-------- Given data --------
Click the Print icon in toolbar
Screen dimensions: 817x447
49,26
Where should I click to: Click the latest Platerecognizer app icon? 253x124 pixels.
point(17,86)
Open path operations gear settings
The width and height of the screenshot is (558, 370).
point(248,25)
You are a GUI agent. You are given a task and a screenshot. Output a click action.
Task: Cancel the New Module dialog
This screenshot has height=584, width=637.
--------
**What you will do:**
Arrange every line of the entries above as a numbered list, leaving out any blank lines.

**Result below:**
1. Click the Print icon in toolbar
2. Screen dimensions: 817x447
3. 49,26
4. Where should I click to: Click the latest Platerecognizer app icon? 253x124 pixels.
5. point(17,86)
6. Open path operations gear settings
7. The width and height of the screenshot is (558, 370).
8. point(248,25)
9. You are a GUI agent. You are given a task and a screenshot. Output a click action.
10. Task: Cancel the New Module dialog
11. This screenshot has height=584, width=637.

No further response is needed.